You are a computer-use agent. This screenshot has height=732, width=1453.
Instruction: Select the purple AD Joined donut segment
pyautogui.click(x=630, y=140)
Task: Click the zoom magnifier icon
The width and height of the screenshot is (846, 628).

...

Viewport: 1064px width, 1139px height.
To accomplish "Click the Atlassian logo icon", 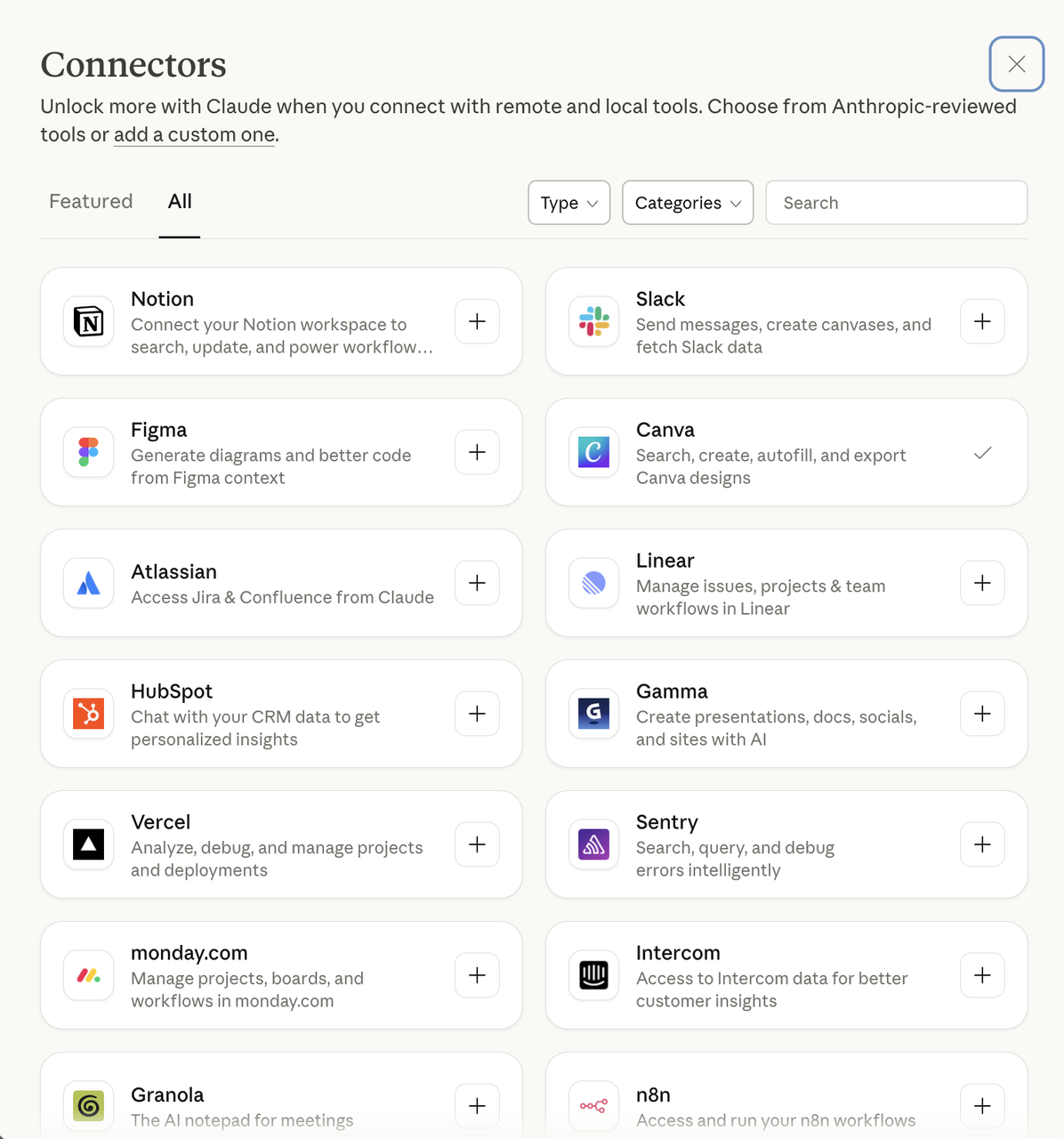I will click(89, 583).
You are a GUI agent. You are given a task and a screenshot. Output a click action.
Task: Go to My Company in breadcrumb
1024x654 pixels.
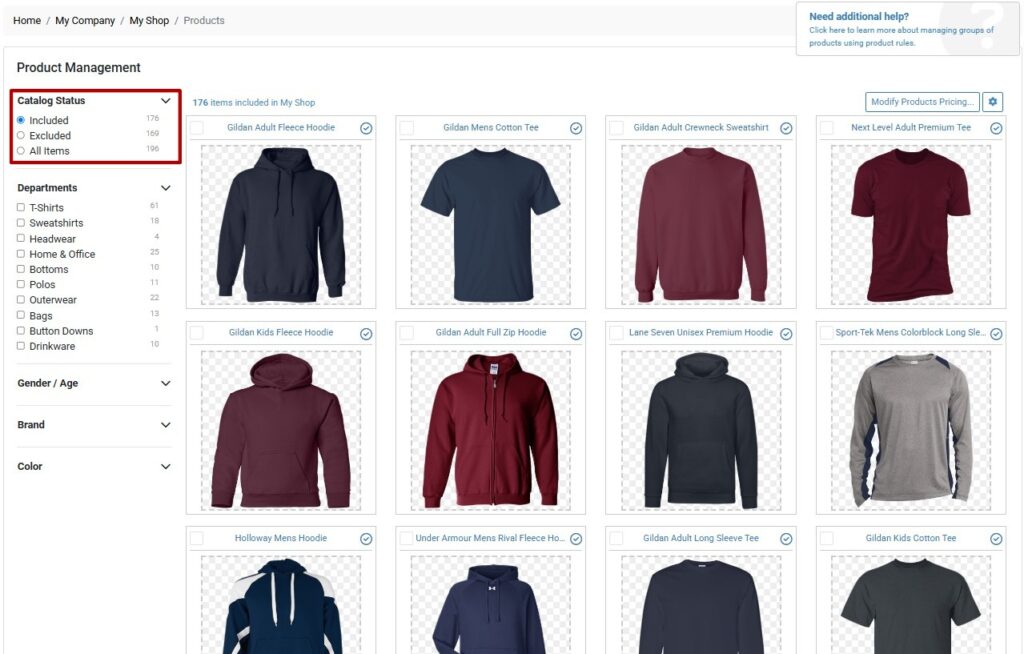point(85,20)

---

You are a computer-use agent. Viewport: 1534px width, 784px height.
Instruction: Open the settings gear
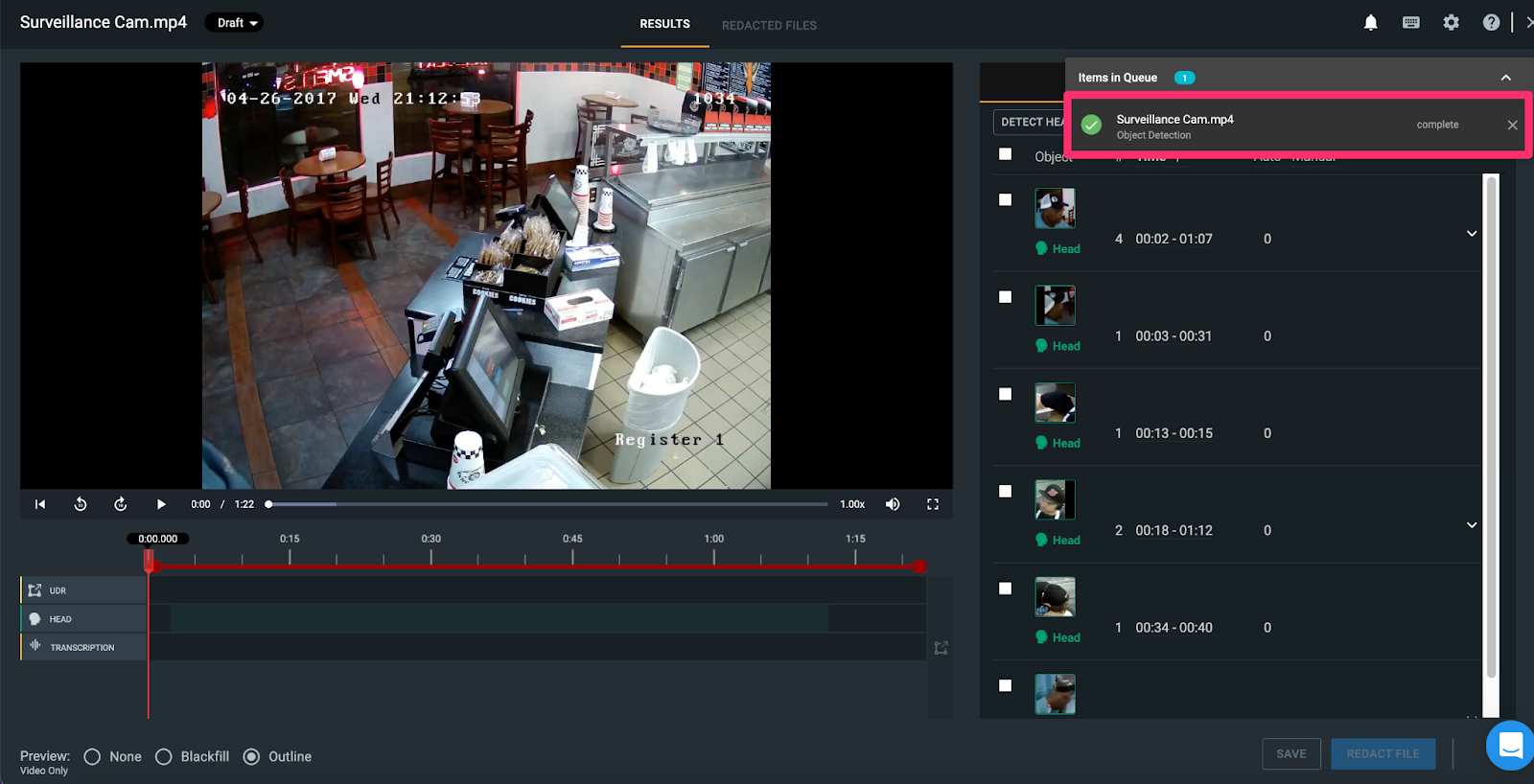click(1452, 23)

* ABOUT THIS EXERCISE
Could you restate word for word the lines above from the one containing "You are a computer-use agent. This" through the one containing "The width and", both included, and nothing else?

* PROBLEM SOLUTION
You are a computer-use agent. This screenshot has height=732, width=1453.
Instruction: Select the purple AD Joined donut segment
pyautogui.click(x=630, y=140)
Task: Click the zoom magnifier icon
The width and height of the screenshot is (846, 628).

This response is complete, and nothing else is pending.